Pull every line with "dimensions" from the entries below.

◇ ◇ ◇

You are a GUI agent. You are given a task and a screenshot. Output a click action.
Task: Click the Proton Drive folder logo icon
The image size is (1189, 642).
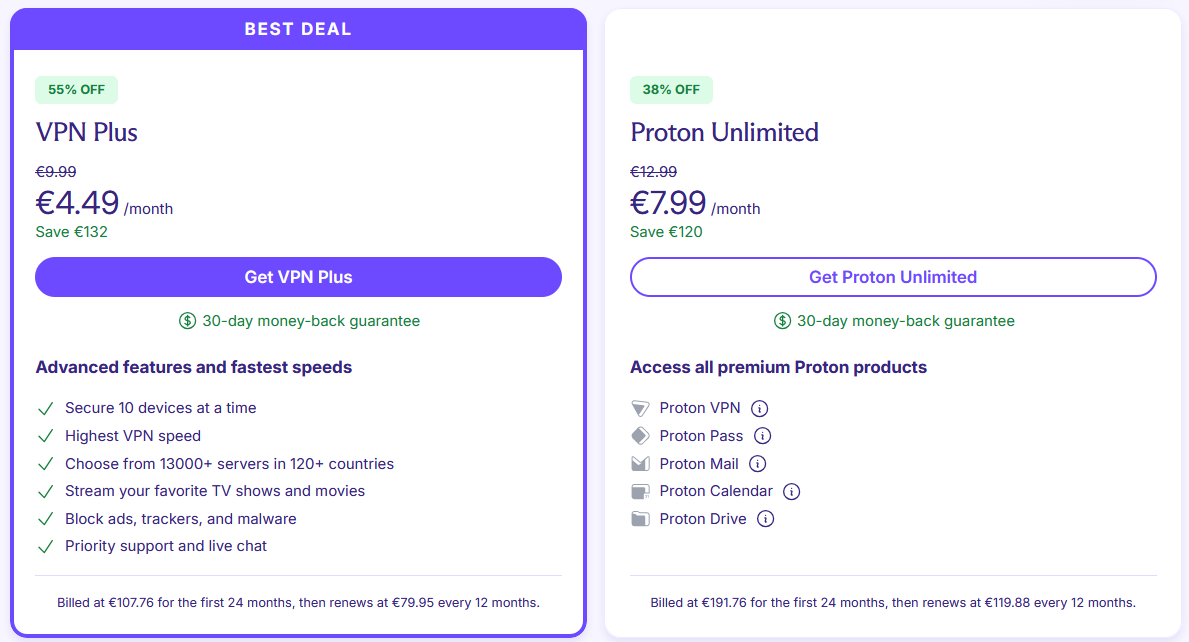click(640, 519)
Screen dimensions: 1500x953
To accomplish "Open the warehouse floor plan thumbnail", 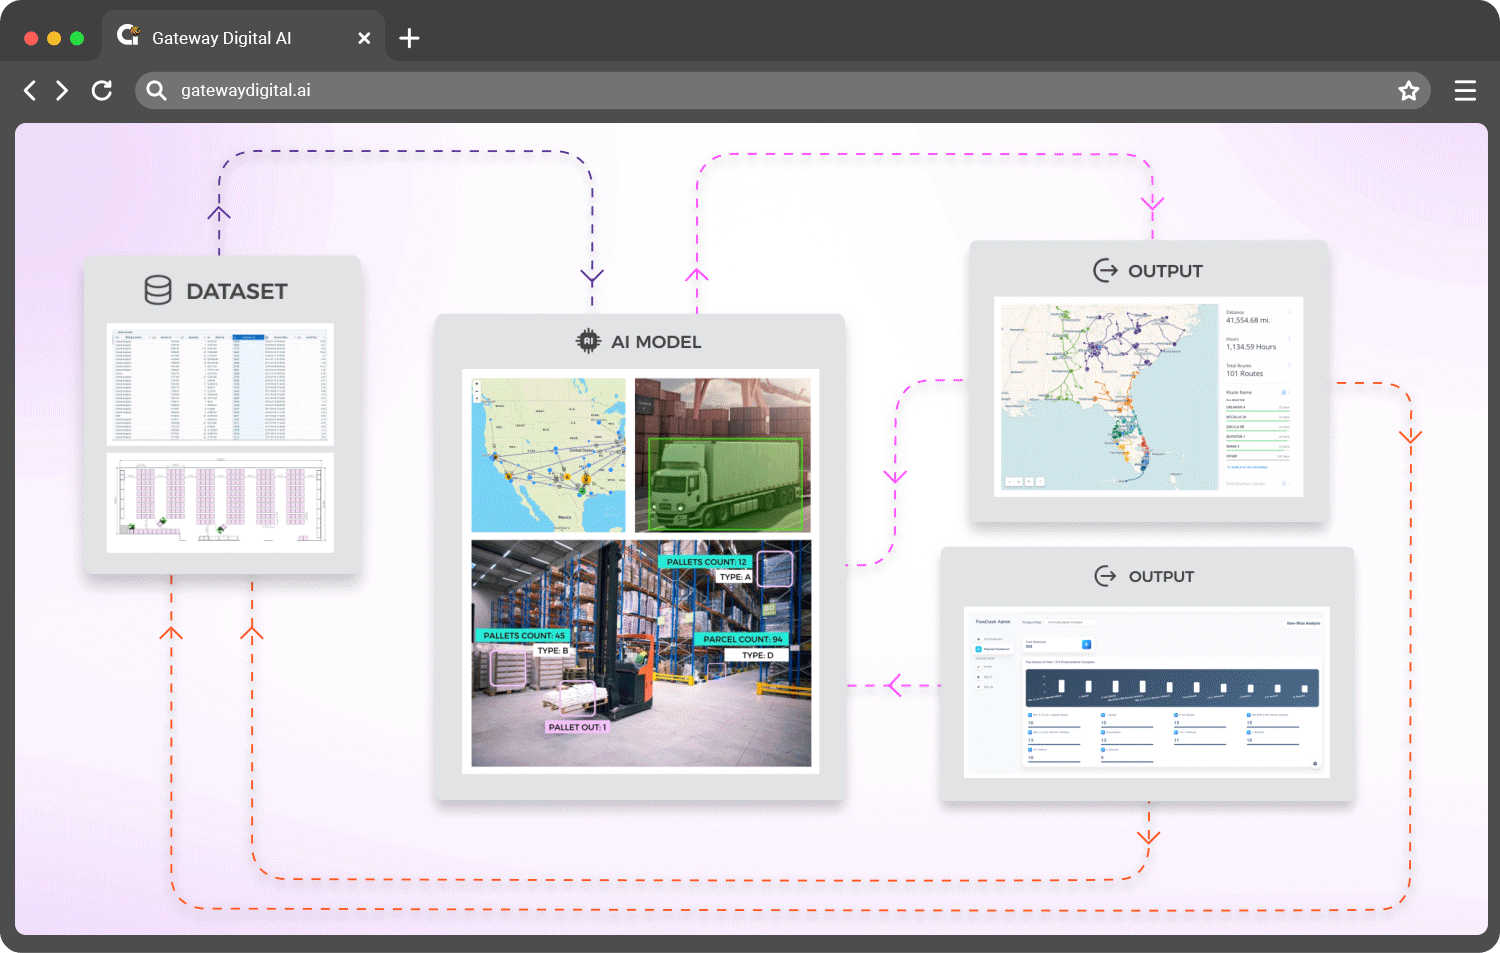I will pos(220,502).
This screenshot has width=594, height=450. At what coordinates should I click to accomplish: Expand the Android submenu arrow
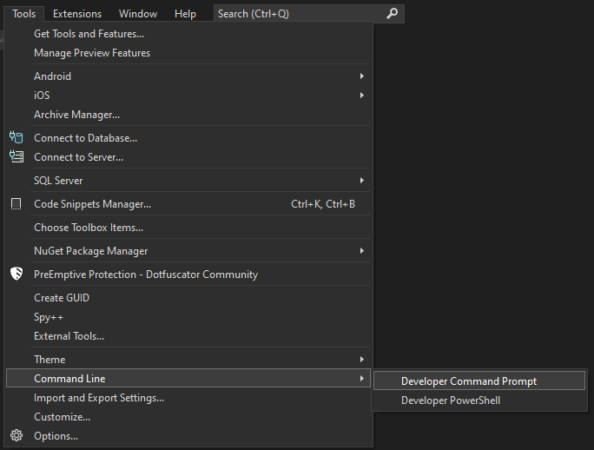tap(362, 76)
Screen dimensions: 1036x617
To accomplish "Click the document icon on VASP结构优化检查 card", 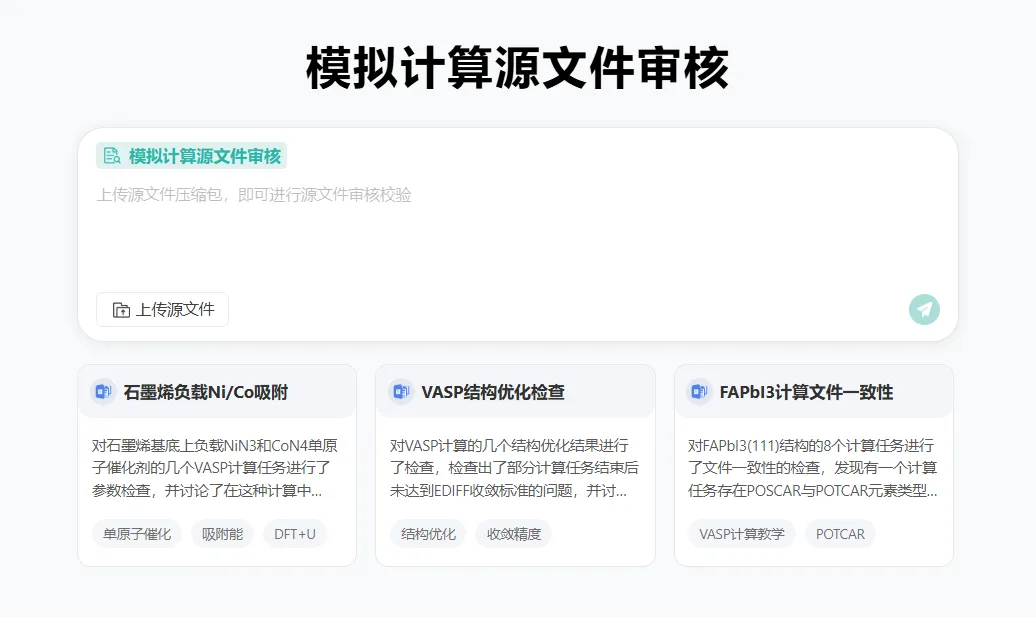I will click(x=401, y=392).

◇ ◇ ◇

FINAL ANSWER:
Screen dimensions: 1500x953
Screen dimensions: 1036x617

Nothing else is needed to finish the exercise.